Louise Oakley, March 26th, 2013

Canadian luxury hotel chain Four Seasons Hotels and Resorts will launch its first guest loyalty programme in Q3 this year.

Regional vice president and GM Four Seasons Hotels Thailand Rami Sayess told Hotelier Middle East: “One thing that we have been working on for a long time and been hearing feedback from guests on is a loyalty programme.

“We’re one of the companies that has resisted having a programme for many, many years. But today, we realise that like everything else, this is changing in the world and we are going to have to roll out [a loyalty programme].

“This is something which we don’t have as yet but I think once we have it quarter three of this year it will make a big difference and it will show our guests how much we value their patriotism and support,” he revealed.

Sayess was speaking at the exclusive annual Four Seasons University event held for key media at the recently opened Four Seasons Baku.

Here, president hotel operations Europe, Middle East and Africa, Christopher W. Norton said the group now had 91 hotels open and 60 in the pipeline, including its hotly anticipated hotel in Dubai opening in quarter three 2014.

The launch of the loyalty programme arguably stems from the expansion plans, with Four Seasons VP sales – Europe, Middle East and Africa, Jane Burnell previously telling Hotelier Middle East that a programme had not been relevant when the chain was smaller.

Speaking in May 2012, Burnell said: “We don’t have a loyalty programme out there right now; we’re looking at developing something along those lines. We’re very conscious - from customer feedback - that we don’t have anything like that.

“Although we’re the largest luxury hotel company in the world, we only have 87 hotels. Loyalty programmes work when you can actually use the points if you’ve got enough products — or routes for an airline — you can make that work,” she added.

Burnell said the potential for developing “something meaningful for the client” was growing in line with global expansion of Four Seasons' hotel portfolio.

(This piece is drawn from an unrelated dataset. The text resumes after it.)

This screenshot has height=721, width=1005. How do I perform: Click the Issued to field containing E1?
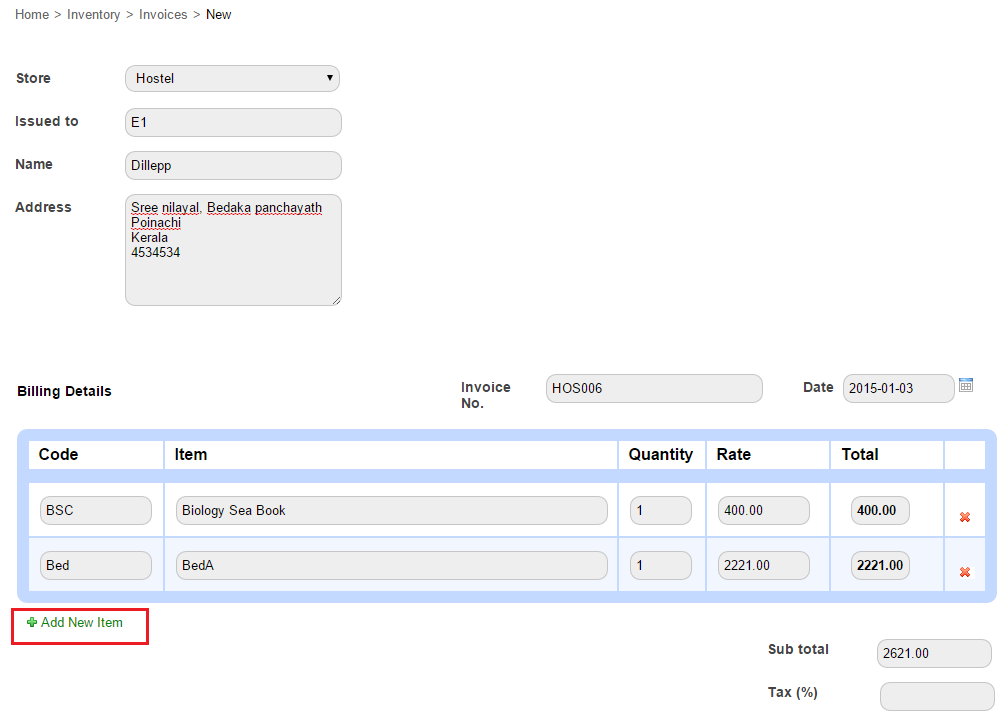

“We’ve periodically looked at this over the years, some clients have told us getting a few points is not going to motivate them to stay with the Four Seasons, they’ll stay with us because of the experience they get when they use us and work with us,” explained Burnell.

“But it’s something on our ‘to-do list’ and something we’re taking seriously and we’re looking at because it’s out there and people are talking about it,” she added.